The resulting album, "J. Beez Wit The Remedy," came out in 1993 and was light-years ahead of its time, genuine psychedelic hip-hop that bombed commercially but is now a recognized classic.

A break should have been around the corner. "At that point I felt like I was a guy people would call rather than constantly hustling for work," Williams says.

It didn't happen; instead, Williams dipped further and further into what he refers to as "self-sabotage."

A 10-year move to New York didn't help much. "It got to the point where I told lots of New York friends not to lend me $10, which was the magic increment (for a bag of heroin at that time,)" Williams says.

Moving to Austin didn't change things. It's hard to build a music career when you're not out hearing that much music. He wrote a little bit (including some freelance for the American-Statesman) and struggled with getting clean. Junkie-dom strips away everything but itself.

"If you're a creative person," Williams says, "(your drug habit) takes away the possibility of something different happening on any given day. You get sick of it." He finally kicked it for good about three years ago with the help of good friends.

"Stephen Bruton (the late guitarist) was one of those people," Williams says. "He would never take credit for it: 'Oh, you did it all yourself.' That is not true; he helped a lot of guys in this town."

In 2007, Williams got a gig at Open Labs, beta-testing and tech supporting the company's digital workstations.

"Suddenly, I had a recording studio in a box, I was doing something I liked and the self-sabotage was over," he says.

Last September, he put together a band so he could perform his new music live; their first gig was an opening slot at Emo's large room. The band added a few parts here and there to the record as well.

The resulting album, Beautiful Supermachines' "Shut Up," released earlier this year, mixes Pavement-esque shattered-pop craft with the detailed layers of sound Williams applied to his Jungle Brothers productions. "I wanted to make an album where you heard a little more every time you listened to it." Indeed. "Shut Up" isn't all that immediate, but it rewards repeated listens.
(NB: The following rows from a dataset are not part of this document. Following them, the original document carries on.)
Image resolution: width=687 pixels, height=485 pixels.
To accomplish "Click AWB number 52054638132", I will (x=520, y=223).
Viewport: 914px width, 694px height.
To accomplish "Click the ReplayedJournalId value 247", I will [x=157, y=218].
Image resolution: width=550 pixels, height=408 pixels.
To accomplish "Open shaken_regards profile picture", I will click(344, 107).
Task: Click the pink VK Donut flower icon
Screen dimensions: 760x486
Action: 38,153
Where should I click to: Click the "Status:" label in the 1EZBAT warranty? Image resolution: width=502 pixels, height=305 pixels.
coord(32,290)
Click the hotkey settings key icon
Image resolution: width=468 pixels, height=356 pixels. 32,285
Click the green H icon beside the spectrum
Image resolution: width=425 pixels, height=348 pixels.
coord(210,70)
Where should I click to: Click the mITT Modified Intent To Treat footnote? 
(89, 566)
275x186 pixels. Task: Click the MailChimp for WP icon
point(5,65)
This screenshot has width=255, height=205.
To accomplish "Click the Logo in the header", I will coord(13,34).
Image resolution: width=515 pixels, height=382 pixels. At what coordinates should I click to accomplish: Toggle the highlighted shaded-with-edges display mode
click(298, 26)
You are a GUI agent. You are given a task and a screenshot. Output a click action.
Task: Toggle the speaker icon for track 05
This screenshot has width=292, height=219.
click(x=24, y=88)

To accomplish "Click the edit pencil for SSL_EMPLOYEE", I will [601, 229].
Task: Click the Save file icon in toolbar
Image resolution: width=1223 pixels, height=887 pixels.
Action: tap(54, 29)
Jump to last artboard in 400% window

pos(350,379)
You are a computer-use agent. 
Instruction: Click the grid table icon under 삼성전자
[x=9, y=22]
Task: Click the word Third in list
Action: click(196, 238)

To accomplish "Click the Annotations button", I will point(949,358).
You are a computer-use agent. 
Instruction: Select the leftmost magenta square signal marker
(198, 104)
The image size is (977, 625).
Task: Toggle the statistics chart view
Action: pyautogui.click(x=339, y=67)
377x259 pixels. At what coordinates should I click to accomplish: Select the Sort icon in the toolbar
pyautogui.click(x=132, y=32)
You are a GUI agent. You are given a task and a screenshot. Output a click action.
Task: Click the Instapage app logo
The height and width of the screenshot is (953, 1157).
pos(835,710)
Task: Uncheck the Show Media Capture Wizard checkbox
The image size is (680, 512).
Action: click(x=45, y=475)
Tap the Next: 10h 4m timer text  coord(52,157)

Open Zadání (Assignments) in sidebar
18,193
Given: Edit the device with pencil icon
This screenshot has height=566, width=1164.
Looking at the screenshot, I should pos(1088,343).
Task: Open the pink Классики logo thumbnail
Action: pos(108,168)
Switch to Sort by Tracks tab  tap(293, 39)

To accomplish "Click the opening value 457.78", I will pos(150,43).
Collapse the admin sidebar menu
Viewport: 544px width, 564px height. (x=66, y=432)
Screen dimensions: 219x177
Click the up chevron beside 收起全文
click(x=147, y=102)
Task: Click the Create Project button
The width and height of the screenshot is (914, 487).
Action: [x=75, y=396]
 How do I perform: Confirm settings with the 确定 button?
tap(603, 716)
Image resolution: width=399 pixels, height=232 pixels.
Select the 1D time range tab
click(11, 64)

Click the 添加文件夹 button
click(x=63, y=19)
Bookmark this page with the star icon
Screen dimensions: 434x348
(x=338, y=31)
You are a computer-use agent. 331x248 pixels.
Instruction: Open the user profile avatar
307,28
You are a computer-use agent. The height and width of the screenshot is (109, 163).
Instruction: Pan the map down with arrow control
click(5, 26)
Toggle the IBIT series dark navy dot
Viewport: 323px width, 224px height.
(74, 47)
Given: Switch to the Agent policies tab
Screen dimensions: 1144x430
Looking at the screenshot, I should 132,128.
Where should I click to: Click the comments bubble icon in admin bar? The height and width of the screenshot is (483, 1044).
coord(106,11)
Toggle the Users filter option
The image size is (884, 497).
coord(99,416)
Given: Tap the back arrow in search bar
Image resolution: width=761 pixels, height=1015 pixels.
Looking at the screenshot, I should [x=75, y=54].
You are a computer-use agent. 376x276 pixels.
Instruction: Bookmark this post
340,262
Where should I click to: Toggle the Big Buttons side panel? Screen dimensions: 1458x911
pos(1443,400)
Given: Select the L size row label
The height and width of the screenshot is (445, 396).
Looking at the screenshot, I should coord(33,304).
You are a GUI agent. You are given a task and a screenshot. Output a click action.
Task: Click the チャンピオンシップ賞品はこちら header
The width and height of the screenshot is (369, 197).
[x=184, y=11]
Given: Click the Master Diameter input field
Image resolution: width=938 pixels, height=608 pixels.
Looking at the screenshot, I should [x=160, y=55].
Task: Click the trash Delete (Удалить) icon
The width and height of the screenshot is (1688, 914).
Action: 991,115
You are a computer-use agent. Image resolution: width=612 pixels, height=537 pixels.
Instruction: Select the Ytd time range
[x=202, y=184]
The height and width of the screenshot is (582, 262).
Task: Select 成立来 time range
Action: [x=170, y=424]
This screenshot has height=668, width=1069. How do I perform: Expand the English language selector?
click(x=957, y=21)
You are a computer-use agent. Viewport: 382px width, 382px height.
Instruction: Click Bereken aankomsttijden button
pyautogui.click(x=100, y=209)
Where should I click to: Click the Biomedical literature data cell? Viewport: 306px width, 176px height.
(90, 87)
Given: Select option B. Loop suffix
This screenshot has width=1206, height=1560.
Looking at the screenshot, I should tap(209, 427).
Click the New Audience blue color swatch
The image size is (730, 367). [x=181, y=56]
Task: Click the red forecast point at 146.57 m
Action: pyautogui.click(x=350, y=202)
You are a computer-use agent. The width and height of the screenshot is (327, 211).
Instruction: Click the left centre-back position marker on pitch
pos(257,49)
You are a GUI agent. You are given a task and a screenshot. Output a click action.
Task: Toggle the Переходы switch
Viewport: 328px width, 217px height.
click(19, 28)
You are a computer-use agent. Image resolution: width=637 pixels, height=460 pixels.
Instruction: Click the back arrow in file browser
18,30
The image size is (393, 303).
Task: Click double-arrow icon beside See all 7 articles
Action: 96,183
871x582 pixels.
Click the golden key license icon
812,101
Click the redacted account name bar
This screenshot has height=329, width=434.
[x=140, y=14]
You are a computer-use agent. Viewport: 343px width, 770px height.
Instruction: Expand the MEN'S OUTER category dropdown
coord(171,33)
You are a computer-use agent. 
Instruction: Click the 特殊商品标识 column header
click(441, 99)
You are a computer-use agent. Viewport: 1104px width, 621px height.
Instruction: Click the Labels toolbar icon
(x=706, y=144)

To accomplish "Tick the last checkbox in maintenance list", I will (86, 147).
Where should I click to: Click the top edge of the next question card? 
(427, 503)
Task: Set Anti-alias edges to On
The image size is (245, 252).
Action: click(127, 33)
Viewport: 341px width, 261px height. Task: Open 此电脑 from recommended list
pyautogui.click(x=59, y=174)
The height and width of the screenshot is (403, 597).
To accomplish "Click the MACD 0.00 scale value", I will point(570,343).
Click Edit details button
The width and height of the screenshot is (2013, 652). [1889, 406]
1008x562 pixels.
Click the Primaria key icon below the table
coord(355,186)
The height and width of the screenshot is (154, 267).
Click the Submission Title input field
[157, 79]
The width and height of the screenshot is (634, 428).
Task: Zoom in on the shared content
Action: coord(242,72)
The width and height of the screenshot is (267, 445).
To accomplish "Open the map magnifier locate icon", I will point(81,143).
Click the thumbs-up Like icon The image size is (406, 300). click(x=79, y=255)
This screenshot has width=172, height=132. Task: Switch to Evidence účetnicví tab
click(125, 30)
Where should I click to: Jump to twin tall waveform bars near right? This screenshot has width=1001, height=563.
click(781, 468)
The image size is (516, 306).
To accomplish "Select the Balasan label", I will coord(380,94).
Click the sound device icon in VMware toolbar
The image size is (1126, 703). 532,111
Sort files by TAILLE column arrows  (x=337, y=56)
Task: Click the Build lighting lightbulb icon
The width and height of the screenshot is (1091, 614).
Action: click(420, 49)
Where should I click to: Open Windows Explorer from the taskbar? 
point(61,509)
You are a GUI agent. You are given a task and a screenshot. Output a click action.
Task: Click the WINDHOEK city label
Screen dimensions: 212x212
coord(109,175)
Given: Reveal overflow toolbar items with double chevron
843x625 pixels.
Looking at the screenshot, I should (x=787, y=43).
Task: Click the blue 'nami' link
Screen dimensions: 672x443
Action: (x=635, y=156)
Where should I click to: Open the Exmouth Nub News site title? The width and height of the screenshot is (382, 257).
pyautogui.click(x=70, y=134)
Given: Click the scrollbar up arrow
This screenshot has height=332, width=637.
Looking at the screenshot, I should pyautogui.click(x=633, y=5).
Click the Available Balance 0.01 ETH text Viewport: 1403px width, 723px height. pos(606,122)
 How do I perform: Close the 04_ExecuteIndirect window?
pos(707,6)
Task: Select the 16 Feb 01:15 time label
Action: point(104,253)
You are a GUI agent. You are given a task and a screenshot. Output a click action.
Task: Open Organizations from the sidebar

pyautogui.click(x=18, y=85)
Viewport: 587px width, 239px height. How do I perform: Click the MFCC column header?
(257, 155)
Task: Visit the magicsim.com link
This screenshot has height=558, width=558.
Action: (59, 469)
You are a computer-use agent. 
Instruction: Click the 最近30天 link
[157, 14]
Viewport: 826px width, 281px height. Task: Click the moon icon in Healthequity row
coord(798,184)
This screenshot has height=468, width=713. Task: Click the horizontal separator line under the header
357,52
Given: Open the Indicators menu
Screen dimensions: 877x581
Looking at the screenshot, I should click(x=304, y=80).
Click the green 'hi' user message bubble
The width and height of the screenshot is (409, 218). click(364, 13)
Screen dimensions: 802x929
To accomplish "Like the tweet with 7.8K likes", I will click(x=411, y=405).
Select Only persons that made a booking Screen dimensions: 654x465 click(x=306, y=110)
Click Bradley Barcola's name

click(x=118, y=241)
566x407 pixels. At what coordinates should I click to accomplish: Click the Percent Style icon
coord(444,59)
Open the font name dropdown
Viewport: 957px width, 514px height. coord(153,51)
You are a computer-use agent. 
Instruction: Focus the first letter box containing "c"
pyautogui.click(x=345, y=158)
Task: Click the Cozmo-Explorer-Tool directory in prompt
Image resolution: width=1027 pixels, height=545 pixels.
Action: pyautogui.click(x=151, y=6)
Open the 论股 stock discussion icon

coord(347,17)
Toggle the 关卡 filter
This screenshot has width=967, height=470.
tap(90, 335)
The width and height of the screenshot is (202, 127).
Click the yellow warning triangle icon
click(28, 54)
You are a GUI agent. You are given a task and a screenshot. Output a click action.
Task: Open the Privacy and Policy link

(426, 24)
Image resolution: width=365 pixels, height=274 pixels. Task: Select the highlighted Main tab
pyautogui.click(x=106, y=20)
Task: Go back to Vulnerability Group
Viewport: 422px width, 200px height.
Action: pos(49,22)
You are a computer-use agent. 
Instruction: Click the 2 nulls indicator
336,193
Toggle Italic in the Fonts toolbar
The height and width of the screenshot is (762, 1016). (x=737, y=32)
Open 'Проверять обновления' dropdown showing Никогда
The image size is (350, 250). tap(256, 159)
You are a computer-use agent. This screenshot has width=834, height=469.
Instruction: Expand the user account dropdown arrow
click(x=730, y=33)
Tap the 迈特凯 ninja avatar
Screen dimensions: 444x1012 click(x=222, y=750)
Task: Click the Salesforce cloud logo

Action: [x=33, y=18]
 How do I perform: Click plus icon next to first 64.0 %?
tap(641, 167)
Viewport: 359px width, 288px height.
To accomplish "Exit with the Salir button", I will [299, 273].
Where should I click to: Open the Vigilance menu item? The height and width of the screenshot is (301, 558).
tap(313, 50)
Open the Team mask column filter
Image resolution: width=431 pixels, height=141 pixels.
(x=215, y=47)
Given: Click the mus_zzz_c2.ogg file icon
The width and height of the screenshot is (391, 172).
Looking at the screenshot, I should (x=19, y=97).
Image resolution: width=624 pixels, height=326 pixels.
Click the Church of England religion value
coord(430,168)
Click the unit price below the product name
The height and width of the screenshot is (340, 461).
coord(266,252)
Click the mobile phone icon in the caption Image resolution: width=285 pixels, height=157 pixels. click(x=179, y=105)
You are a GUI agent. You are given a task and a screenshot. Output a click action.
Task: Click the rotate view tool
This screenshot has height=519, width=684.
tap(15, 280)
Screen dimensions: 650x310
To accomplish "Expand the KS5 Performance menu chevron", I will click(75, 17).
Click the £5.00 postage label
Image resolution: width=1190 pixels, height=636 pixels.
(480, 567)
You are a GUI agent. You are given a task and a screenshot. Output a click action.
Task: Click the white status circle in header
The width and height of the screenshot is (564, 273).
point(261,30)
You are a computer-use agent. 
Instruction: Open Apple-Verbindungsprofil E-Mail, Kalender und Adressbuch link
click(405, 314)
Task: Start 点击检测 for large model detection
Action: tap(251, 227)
Williams has big, weird plans for his band's future gigs. "I want to footnote the next pressing of the record," he says. "Explain every note, the music that inspired it. Nothing comes out of spontaneous combustion; we all have influences. I just don't have any anxiety about them anymore."

Eventually, he'd like to add visual representations of the songs, chord structures and lyrics floating by on screen behind the band in blooms of data.

Recently laid off from Open Labs, he's more than ready to get back to production; he just mixed a song for Golden Boys' next album. "I have an infinite number of tracks and I really like making people sound good without imposing myself on them," Williams says. "I'll do it for anyone whose music I like in this town."

Then the gears will start turning and that old curiosity will come to life and David Williams will want to put sounds together in new and strange ways.